▸ Work to complete
With nothing omitted, transcribe the entries exactly as written.

Stored records
= Beginning of Section =

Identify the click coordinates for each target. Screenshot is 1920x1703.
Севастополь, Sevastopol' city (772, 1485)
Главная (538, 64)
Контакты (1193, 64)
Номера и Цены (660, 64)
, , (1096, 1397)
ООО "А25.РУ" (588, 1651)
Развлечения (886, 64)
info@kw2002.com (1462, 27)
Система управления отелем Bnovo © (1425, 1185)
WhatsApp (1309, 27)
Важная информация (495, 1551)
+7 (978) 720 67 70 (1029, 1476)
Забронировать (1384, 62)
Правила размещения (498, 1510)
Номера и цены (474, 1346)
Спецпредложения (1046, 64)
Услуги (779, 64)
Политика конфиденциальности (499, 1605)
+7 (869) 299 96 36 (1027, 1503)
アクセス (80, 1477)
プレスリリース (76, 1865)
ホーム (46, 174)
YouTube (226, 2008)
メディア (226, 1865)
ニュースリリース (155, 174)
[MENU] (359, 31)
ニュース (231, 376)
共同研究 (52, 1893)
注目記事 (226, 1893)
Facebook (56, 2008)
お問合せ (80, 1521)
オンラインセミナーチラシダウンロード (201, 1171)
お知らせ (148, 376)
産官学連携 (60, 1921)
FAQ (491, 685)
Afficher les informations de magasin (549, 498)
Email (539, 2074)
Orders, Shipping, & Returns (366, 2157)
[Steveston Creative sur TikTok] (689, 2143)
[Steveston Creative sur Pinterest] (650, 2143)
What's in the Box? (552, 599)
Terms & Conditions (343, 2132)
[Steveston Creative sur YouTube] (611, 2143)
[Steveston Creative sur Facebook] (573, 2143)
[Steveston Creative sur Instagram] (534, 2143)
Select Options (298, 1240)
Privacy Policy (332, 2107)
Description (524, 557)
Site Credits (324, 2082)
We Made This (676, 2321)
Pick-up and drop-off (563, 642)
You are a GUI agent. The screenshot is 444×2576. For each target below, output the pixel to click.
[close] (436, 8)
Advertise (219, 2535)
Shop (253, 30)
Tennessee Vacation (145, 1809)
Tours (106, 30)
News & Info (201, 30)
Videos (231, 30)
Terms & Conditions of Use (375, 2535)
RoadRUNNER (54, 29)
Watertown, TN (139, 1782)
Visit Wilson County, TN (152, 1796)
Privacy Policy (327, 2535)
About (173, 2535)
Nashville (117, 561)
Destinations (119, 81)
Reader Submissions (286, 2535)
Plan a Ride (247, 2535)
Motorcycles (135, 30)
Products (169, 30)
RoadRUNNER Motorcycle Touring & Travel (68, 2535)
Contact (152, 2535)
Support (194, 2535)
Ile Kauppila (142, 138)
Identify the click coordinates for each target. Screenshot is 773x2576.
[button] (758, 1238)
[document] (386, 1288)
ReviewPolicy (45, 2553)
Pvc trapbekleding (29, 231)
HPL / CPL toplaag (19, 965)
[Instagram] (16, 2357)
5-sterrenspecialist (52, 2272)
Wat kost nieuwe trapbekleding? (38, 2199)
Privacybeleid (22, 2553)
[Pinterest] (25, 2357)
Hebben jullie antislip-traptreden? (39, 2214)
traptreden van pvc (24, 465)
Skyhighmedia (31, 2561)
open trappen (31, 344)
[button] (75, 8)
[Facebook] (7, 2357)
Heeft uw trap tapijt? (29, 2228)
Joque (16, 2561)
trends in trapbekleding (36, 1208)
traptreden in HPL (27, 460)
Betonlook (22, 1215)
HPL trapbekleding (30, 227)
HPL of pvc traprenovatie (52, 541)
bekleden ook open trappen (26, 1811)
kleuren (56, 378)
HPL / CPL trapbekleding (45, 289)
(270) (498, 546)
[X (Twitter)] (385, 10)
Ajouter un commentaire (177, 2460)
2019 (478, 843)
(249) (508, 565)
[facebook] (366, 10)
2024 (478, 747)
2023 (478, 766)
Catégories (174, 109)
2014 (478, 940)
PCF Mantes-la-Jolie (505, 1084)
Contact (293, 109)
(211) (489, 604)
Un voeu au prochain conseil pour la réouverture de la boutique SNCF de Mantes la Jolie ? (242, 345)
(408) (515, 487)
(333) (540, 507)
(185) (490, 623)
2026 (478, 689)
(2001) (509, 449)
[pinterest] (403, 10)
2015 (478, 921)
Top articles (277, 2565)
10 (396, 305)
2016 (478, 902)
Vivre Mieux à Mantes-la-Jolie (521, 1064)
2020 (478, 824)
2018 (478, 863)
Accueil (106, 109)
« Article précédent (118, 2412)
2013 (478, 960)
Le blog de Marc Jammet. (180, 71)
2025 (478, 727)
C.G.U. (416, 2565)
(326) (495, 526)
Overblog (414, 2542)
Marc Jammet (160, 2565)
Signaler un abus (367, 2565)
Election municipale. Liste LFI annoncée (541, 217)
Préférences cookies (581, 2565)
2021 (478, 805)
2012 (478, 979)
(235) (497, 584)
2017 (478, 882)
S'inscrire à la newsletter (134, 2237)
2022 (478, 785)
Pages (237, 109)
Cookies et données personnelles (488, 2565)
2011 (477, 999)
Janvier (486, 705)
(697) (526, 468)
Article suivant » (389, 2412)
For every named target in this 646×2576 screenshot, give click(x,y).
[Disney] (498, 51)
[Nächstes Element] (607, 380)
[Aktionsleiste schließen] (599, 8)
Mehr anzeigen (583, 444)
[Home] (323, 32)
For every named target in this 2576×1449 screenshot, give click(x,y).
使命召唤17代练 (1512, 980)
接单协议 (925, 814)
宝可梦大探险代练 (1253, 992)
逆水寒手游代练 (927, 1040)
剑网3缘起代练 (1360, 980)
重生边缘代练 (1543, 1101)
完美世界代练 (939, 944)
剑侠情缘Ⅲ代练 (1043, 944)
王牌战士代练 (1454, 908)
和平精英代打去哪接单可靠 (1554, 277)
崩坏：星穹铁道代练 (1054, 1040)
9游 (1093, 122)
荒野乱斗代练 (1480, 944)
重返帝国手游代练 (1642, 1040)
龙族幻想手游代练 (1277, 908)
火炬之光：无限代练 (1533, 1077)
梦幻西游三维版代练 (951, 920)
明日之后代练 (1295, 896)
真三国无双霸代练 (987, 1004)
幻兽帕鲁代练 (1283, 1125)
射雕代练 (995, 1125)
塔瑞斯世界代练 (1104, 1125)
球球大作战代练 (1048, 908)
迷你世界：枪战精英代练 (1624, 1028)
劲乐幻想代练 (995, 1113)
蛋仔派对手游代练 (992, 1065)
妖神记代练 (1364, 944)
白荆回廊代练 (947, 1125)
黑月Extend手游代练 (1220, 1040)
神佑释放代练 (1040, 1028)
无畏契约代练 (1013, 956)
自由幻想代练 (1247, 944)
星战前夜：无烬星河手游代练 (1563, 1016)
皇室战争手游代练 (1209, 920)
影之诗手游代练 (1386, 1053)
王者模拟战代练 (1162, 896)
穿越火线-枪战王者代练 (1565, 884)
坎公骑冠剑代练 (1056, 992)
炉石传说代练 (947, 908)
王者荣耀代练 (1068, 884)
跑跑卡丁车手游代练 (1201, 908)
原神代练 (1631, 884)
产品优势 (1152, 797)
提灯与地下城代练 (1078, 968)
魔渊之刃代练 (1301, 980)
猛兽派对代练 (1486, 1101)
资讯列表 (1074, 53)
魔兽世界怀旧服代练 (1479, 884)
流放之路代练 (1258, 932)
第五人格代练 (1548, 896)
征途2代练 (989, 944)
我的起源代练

= End of Section =

▸ Solution below
Identify the click coordinates for each target. Screenshot is 1920x1703.
Севастополь, Sevastopol' city (772, 1485)
Главная (538, 64)
Контакты (1193, 64)
Номера и Цены (660, 64)
, , (1096, 1397)
ООО "А25.РУ" (588, 1651)
Развлечения (886, 64)
info@kw2002.com (1462, 27)
Система управления отелем Bnovo © (1425, 1185)
WhatsApp (1309, 27)
Важная информация (495, 1551)
+7 (978) 720 67 70 (1029, 1476)
Забронировать (1384, 62)
Правила размещения (498, 1510)
Номера и цены (474, 1346)
Спецпредложения (1046, 64)
Услуги (779, 64)
Политика конфиденциальности (499, 1605)
+7 (869) 299 96 36 (1027, 1503)
アクセス (80, 1477)
プレスリリース (76, 1865)
ホーム (46, 174)
YouTube (226, 2008)
メディア (226, 1865)
ニュースリリース (155, 174)
[MENU] (359, 31)
ニュース (231, 376)
共同研究 (52, 1893)
注目記事 (226, 1893)
Facebook (56, 2008)
お問合せ (80, 1521)
オンラインセミナーチラシダウンロード (201, 1171)
お知らせ (148, 376)
産官学連携 (60, 1921)
FAQ (491, 685)
Afficher les informations de magasin (549, 498)
Email (539, 2074)
Orders, Shipping, & Returns (366, 2157)
[Steveston Creative sur TikTok] (689, 2143)
[Steveston Creative sur Pinterest] (650, 2143)
What's in the Box? (552, 599)
Terms & Conditions (343, 2132)
[Steveston Creative sur YouTube] (611, 2143)
[Steveston Creative sur Facebook] (573, 2143)
[Steveston Creative sur Instagram] (534, 2143)
Select Options (298, 1240)
Privacy Policy (332, 2107)
Description (524, 557)
Site Credits (324, 2082)
We Made This (676, 2321)
Pick-up and drop-off (563, 642)
You are a GUI agent. The screenshot is 444×2576. For each target below, output the pixel to click.
[close] (436, 8)
Advertise (219, 2535)
Shop (253, 30)
Tennessee Vacation (145, 1809)
Tours (106, 30)
News & Info (201, 30)
Videos (231, 30)
Terms & Conditions of Use (375, 2535)
RoadRUNNER (54, 29)
Watertown, TN (139, 1782)
Visit Wilson County, TN (152, 1796)
Privacy Policy (327, 2535)
About (173, 2535)
Nashville (117, 561)
Destinations (119, 81)
Reader Submissions (286, 2535)
Plan a Ride (247, 2535)
Motorcycles (135, 30)
Products (169, 30)
RoadRUNNER Motorcycle Touring & Travel (68, 2535)
Contact (152, 2535)
Support (194, 2535)
Ile Kauppila (142, 138)
Identify the click coordinates for each target. Screenshot is 773x2576.
[button] (758, 1238)
[document] (386, 1288)
ReviewPolicy (45, 2553)
Pvc trapbekleding (29, 231)
HPL / CPL toplaag (19, 965)
[Instagram] (16, 2357)
5-sterrenspecialist (52, 2272)
Wat kost nieuwe trapbekleding? (38, 2199)
Privacybeleid (22, 2553)
[Pinterest] (25, 2357)
Hebben jullie antislip-traptreden? (39, 2214)
traptreden van pvc (24, 465)
Skyhighmedia (31, 2561)
open trappen (31, 344)
[button] (75, 8)
[Facebook] (7, 2357)
Heeft uw trap tapijt? (29, 2228)
Joque (16, 2561)
trends in trapbekleding (36, 1208)
traptreden in HPL (27, 460)
Betonlook (22, 1215)
HPL trapbekleding (30, 227)
HPL of pvc traprenovatie (52, 541)
bekleden ook open trappen (26, 1811)
kleuren (56, 378)
HPL / CPL trapbekleding (45, 289)
(270) (498, 546)
[X (Twitter)] (385, 10)
Ajouter un commentaire (177, 2460)
2019 (478, 843)
(249) (508, 565)
[facebook] (366, 10)
2024 (478, 747)
2023 (478, 766)
Catégories (174, 109)
2014 (478, 940)
PCF Mantes-la-Jolie (505, 1084)
Contact (293, 109)
(211) (489, 604)
Un voeu au prochain conseil pour la réouverture de la boutique SNCF de Mantes la Jolie ? (242, 345)
(408) (515, 487)
(333) (540, 507)
(185) (490, 623)
2026 (478, 689)
(2001) (509, 449)
[pinterest] (403, 10)
2015 (478, 921)
Top articles (277, 2565)
10 (396, 305)
2016 (478, 902)
Vivre Mieux à Mantes-la-Jolie (521, 1064)
2020 (478, 824)
2018 (478, 863)
Accueil (106, 109)
« Article précédent (118, 2412)
2013 (478, 960)
Le blog de Marc Jammet. (180, 71)
2025 (478, 727)
C.G.U. (416, 2565)
(326) (495, 526)
Overblog (414, 2542)
Marc Jammet (160, 2565)
Signaler un abus (367, 2565)
Election municipale. Liste LFI annoncée (541, 217)
Préférences cookies (581, 2565)
2021 (478, 805)
2012 (478, 979)
(235) (497, 584)
2017 (478, 882)
S'inscrire à la newsletter (134, 2237)
2022 (478, 785)
Pages (237, 109)
Cookies et données personnelles (488, 2565)
2011 (477, 999)
Janvier (486, 705)
(697) (526, 468)
Article suivant » (389, 2412)
For every named target in this 646×2576 screenshot, give click(x,y).
[Disney] (498, 51)
[Nächstes Element] (607, 380)
[Aktionsleiste schließen] (599, 8)
Mehr anzeigen (583, 444)
[Home] (323, 32)
For every named target in this 2576×1449 screenshot, give click(x,y).
使命召唤17代练 (1512, 980)
接单协议 (925, 814)
宝可梦大探险代练 (1253, 992)
逆水寒手游代练 (927, 1040)
剑网3缘起代练 (1360, 980)
重生边缘代练 (1543, 1101)
完美世界代练 (939, 944)
剑侠情缘Ⅲ代练 (1043, 944)
王牌战士代练 (1454, 908)
和平精英代打去哪接单可靠 (1554, 277)
崩坏：星穹铁道代练 (1054, 1040)
9游 (1093, 122)
荒野乱斗代练 (1480, 944)
重返帝国手游代练 (1642, 1040)
龙族幻想手游代练 (1277, 908)
火炬之光：无限代练 (1533, 1077)
梦幻西游三维版代练 (951, 920)
明日之后代练 (1295, 896)
真三国无双霸代练 (987, 1004)
幻兽帕鲁代练 (1283, 1125)
射雕代练 (995, 1125)
塔瑞斯世界代练 (1104, 1125)
球球大作战代练 (1048, 908)
迷你世界：枪战精英代练 (1624, 1028)
劲乐幻想代练 (995, 1113)
蛋仔派对手游代练 (992, 1065)
妖神记代练 (1364, 944)
白荆回廊代练 (947, 1125)
黑月Extend手游代练 (1220, 1040)
神佑释放代练 (1040, 1028)
无畏契约代练 (1013, 956)
自由幻想代练 (1247, 944)
星战前夜：无烬星河手游代练 (1563, 1016)
皇室战争手游代练 (1209, 920)
影之诗手游代练 (1386, 1053)
王者模拟战代练 (1162, 896)
穿越火线-枪战王者代练 (1565, 884)
坎公骑冠剑代练 (1056, 992)
炉石传说代练 (947, 908)
王者荣耀代练 (1068, 884)
跑跑卡丁车手游代练 (1201, 908)
原神代练 (1631, 884)
产品优势 (1152, 797)
提灯与地下城代练 (1078, 968)
魔渊之刃代练 (1301, 980)
猛兽派对代练 (1486, 1101)
资讯列表 (1074, 53)
魔兽世界怀旧服代练 (1479, 884)
流放之路代练 (1258, 932)
第五人格代练 (1548, 896)
征途2代练 (989, 944)
我的起源代练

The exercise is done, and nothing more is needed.